(Source passage begins)

Our ability to develop HapImmune antibodies against multiple inhibitor-p/MHC complexes suggests that the same principles might be applied even more generally to target inhibitor-p/MHC complexes formed by existing (and future) covalent inhibitors that target intracellular proteins. If so, then comprehensive analysis of the immunopeptidome of inhibitor-treated cells could substantially accelerate the HapImmune discovery process. As we demonstrated with sotorasib and H2122 cells, a covalent inhibitor need not inhibit the target cell to be accessible to HapImmune antibody–mediated killing, so long as the inhibitor forms the intended covalent complex and the inhibitor-p/MHC is presented on the cell surface at a sufficient density for antibody recognition. Notably, several recent studies of patient samples showed that sotorasib-resistant tumors almost always retain sotorasib-KRAS(G12C) engagement (33). Consequently, HapImmune antibodies might be useful in the setting of primary or acquired resistance. Even if tumors initially respond well, drug-tolerant persisters or small reservoirs of intrinsically resistant cells could be eradicated by first-line sotorasib/HapImmune antibody administration.

(Source passage ends)
(Input data begins)

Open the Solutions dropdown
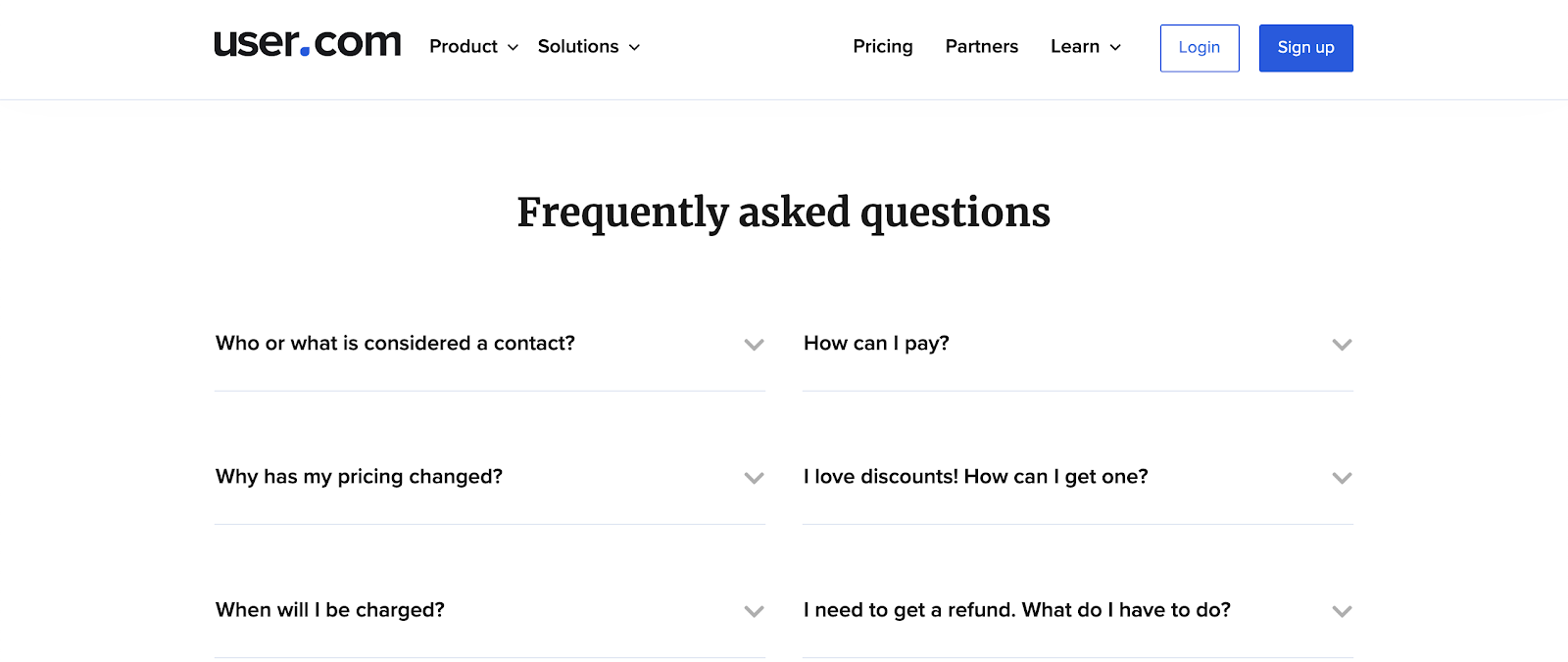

(Input data ends)
(Input data begins)

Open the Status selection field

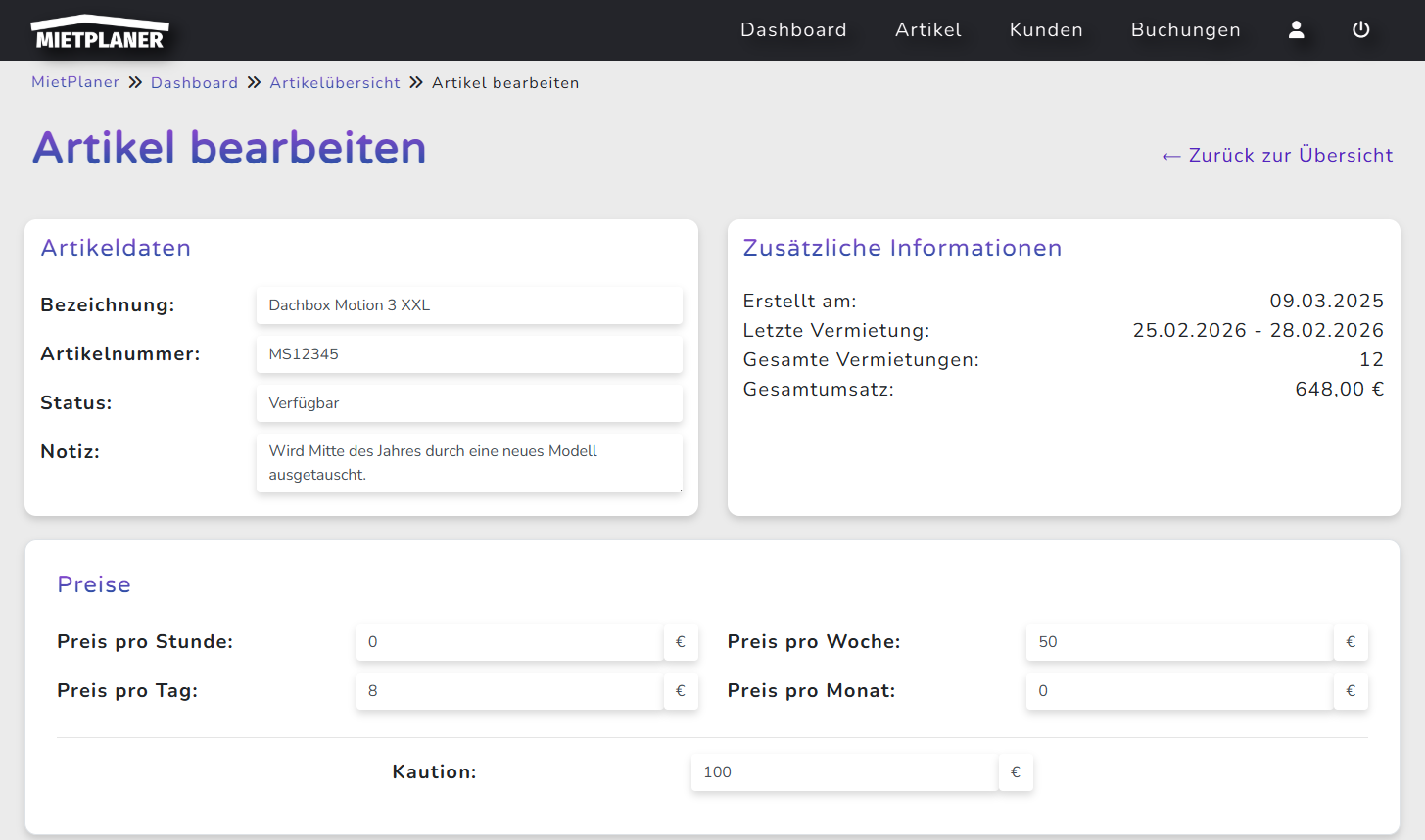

(Input data ends)

**Problem A**.
Answer these questions from the passage on HapImmune antibodies:
(i) What analysis of inhibitor-treated cells could substantially accelerate the HapImmune discovery process?
(ii) Which covalent inhibitor and which cells were used to show that the inhibitor need not inhibit the target cell?
(iii) According to recent studies of patient samples, what do sotorasib-resistant tumors almost always retain?
**Problem B**.
Carry on the passage on HapImmune antibodies, beginning after its final sentence.

**Task output A**.
(i) Comprehensive analysis of the immunopeptidome of inhibitor-treated cells.
(ii) Sotorasib and H2122 cells.
(iii) Sotorasib-KRAS(G12C) engagement.

**Task output B**.
In the Codebreak-200 trial (50), a randomized trial for second-line disease comparing sotorasib with the standard-of-care docetaxel, progression-free survival was improved by 1 month, but there was no impact on overall survival. In addition, 10% of patients had grade 3/4 liver toxicity, forcing six patients to be removed from the study, whereas two patients experienced drug-induced liver injury. However, this toxicity was mitigated by dose reduction, which may have affected overall survival. These limitations of sotorasib might be mitigated by lowering its dose combined with a HapImmune therapeutic.
We also note that the HapImmune concept is not restricted to hapten–peptides generated by covalent inhibitors. Rather, any protein that is selectively and specifically accessible by a drug-like reactive agent and can be processed to a hapten–peptide and presented on MHC can be targeted. For example, the immunogenicity of cancer-specific proteins such as cancer testis antigens (51) might be augmentable by haptenization. Moreover, reactive amino acids other than cysteine (e.g., lysine, aspartate) are potentially targetable. In this context, emerging mass spectrometric databases of reactive proteins (52, 53) could identify new targets and lead small molecules.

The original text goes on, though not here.